The differences between graded lexicographic and graded reverse lexicographic orders are subtle, since they in fact coincide for 1 and 2 indeterminates. The first difference comes for degree 2 monomials in 3 indeterminates, which are graded lexicographic ordered as $x_1^2 > x_1 x_2 > x_1 x_3 > x_2^2 > x_2 x_3 > x_3^2$ but graded reverse lexicographic ordered as $x_1^2 > x_1 x_2 > x_2^2 > x_1 x_3 > x_2 x_3 > x_3^2$. The general trend is that the reverse order exhibits all variables among the small monomials of any given degree, whereas with the non-reverse order the intervals of smallest monomials of any given degree will only be formed from the smallest variables.

=== Elimination order ===
Block order or elimination order (lexdeg) may be defined for any number of blocks but, for sake of simplicity, we consider only the case of two blocks (however, if the number of blocks equals the number of variables, this order is simply the lexicographic order). For this ordering, the variables are divided in two blocks x_{1},..., x_{h} and y_{1},...,y_{k} and a monomial ordering is chosen for each block, usually the graded reverse lexicographical order. Two monomials are compared by comparing their x part, and in case of a tie, by comparing their y part. This ordering is important as it allows elimination, an operation which corresponds to projection in algebraic geometry.

=== Weight order ===
Weight order depends on a vector $(a_1,\ldots,a_n)\in\R_{\geq0}^n$ called the weight vector. It first compares the dot product of the exponent sequences of the monomials with this weight vector, and in case of a tie uses some other fixed monomial order. For instance, the graded orders above are weight orders for the "total degree" weight vector (1,1,...,1). If the a_{i} are rationally independent numbers (so in particular none of them are zero and all fractions $\tfrac{a_i}{a_j}$ are irrational) then a tie can never occur, and the weight vector itself specifies a monomial ordering. In the contrary case, one could use another weight vector to break ties, and so on; after using n linearly independent weight vectors, there cannot be any remaining ties. One can in fact define any monomial ordering by a sequence of weight vectors (Cox et al. pp. 72–73), for instance (1,0,0,...,0), (0,1,0,...,0), ... (0,0,...,1) for lex, or (1,1,1,...,1), (1,1,..., 1,0), ... (1,0,...,0) for grevlex.

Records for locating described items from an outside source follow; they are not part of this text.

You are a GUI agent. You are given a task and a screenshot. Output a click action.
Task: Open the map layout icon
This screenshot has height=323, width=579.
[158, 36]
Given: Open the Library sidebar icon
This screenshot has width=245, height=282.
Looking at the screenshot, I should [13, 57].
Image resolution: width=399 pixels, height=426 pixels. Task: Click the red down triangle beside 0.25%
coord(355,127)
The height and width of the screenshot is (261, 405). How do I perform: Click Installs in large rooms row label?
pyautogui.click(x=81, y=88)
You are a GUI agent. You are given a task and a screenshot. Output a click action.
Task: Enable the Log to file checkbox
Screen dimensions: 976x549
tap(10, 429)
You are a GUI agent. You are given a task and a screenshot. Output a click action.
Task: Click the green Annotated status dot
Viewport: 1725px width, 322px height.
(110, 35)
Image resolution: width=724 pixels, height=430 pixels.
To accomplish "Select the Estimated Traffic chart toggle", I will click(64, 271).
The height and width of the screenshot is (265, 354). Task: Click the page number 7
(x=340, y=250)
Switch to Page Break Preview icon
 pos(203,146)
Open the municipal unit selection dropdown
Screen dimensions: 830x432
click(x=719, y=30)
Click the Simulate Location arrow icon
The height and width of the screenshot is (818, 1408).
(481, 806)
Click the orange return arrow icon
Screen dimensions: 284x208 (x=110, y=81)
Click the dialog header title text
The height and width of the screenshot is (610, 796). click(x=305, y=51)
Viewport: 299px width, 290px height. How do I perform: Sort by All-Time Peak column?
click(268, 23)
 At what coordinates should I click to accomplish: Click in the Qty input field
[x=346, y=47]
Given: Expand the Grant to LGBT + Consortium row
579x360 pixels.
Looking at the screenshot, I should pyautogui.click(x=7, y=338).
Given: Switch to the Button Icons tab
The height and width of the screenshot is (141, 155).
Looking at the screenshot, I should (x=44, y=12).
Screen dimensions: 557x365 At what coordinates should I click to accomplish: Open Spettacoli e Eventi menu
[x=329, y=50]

For example, consider the monomials $xy^2z$, $z^2$, $x^3$, and $x^2z^2$; the monomial orders above would order these four monomials as follows:

- Lex: $x^3 > x^2z^2 > xy^2z > z^2$ (power of $x$ dominates).
- Grlex: $x^2z^2 > xy^2z > x^3 > z^2$ (total degree dominates; higher power of $x$ broke tie among the first two).
- Grevlex: $xy^2z > x^2z^2 > x^3 > z^2$ (total degree dominates; lower power of $z$ broke tie among the first two).
- A weight order with weight vector (1,2,4): $x^2z^2 > xy^2z > z^2 > x^3$ (the dot products 10>9>8>3 do not leave any ties to be broken here).

== Related notions ==

- An elimination order guarantees that a monomial involving any of a set of indeterminates will always be greater than a monomial not involving any of them.
- A product order is the easier example of an elimination order. It consists in combining monomial orders on disjoint sets of indeterminates into a monomial order on their union. It simply compares the exponents of the indeterminates in the first set using the first monomial order, then breaks ties using the other monomial ordering on the indeterminates of the second set. This method obviously generalizes to any disjoint union of sets of indeterminates; the lexicographic order can be so obtained from the singleton sets {x_{1}}, {x_{2}}, {x_{3}}, ... (with the unique monomial ordering for each singleton).

When using monomial orderings to compute Gröbner bases, different orders can lead to different results, and the difficulty of the computation may vary dramatically. For example, graded reverse lexicographic order has a reputation for producing, almost always, the Gröbner bases that are the easiest to compute (this is enforced by the fact that, under rather common conditions on the ideal, the polynomials in the Gröbner basis have a degree that is at most exponential in the number of variables; no such complexity result exists for any other ordering). On the other hand, elimination orders are required for elimination and relative problems.